Современная научно-техническая революция, будучи по своему содержанию революцией в производительных силах, обусловливает глубокие качественные изменения во всей системе общественного производства, главные компоненты которых хорошо известны: всеобъемлющая и интенсивная интеграция науки и производства и, как следствие, превращение науки в непосредственную производительную силу, внедрение в производство принципиально новых видов техники, нового типа промышленного производства и качественно новых систем управления, совершенствование организации труда и совокупной рабочей силы, резкое повышение дееспособности труда.
Одновременно важные изменения должны происходить в сфере производственных отношений, что находит свое проявление, в первую очередь, в росте обобществления производства, в трансформации в формах собственности, в усилении человеческого фактора, гуманизации производства, укреплении интеграционных связей и т.д.
Мы видим, таким образом, что глубокие преобразования должны затрагивать развитие всего общества и касаться они должны всего «способа производства» как конкретно-исторического единства производительных сил и производственных отношений. В настоящее время в мире существует два основных таких способа производства и соответствующих им формаций – социализм, представленный преимущественно КНР с его «китайской спецификой», и капитализм, интегрированный в основном в странах коллективного Запада и на его «периферии» – государствах так или иначе, связавших себя с западным жизнеустройством, включая Россию (а это – бóльшая часть мира).
Однако, во всех странах мира экономика продолжает оставаться многоукладной, а, следовательно, и переходной.

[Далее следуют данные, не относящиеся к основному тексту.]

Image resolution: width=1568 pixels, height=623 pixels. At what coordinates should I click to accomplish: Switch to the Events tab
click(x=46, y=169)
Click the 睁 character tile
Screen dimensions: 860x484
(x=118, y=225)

Во многих из них эта многоукладность была порождена системой колониализма и впитала в себя все основные свойства формационных и цивилизационных противоречий: частнокапиталистического уклада базирующегося на частнокапиталистической собственности; государственного и частноиндивидуального укладов, основу которых составляет, соответственно, государственная и частнотрудовая собственность; монополистического уклада, важнейшей особенностью которого явилось формирование и развитие разнообразных монополистических объединений (картелей, синдикатов, трестов, концернов) и, следовательно, монополистической (корпоративной) собственности; усиление дальнейшей концентрации и централизации производств, приведшее к слиянию промышленного и банковского капитала, и образование на этой основе финансового капитала, занявшего ключевые позиции в экономике подавляющей части стран мира.
Кстати, в отечественной литературе понятие «уклад» получило распространение во второй половине ХIХ века в работах и заявлениях видных русских идеологов того времени – народников, веривших в особых уклад отечественного национального хозяйства и питавших иллюзии относительно самобытного (некапиталистического) развития России, основу которого образует «народное хозяйство». В «укладе» народники видели самый широкий круг явлений: структуру хозяйства, устройство жизни, семьи и т.д. В марксистскую литературу понятие «уклад» впервые было включено В.И. Лениным («К характеристике экономического романтизма» – 1897 г.), придавшему ему особый категориальный смысл и употреблявшему его в различных сочетаниях: «уклад общественного производства», «общественно-экономический уклад», «уклад общественного хозяйства» [27].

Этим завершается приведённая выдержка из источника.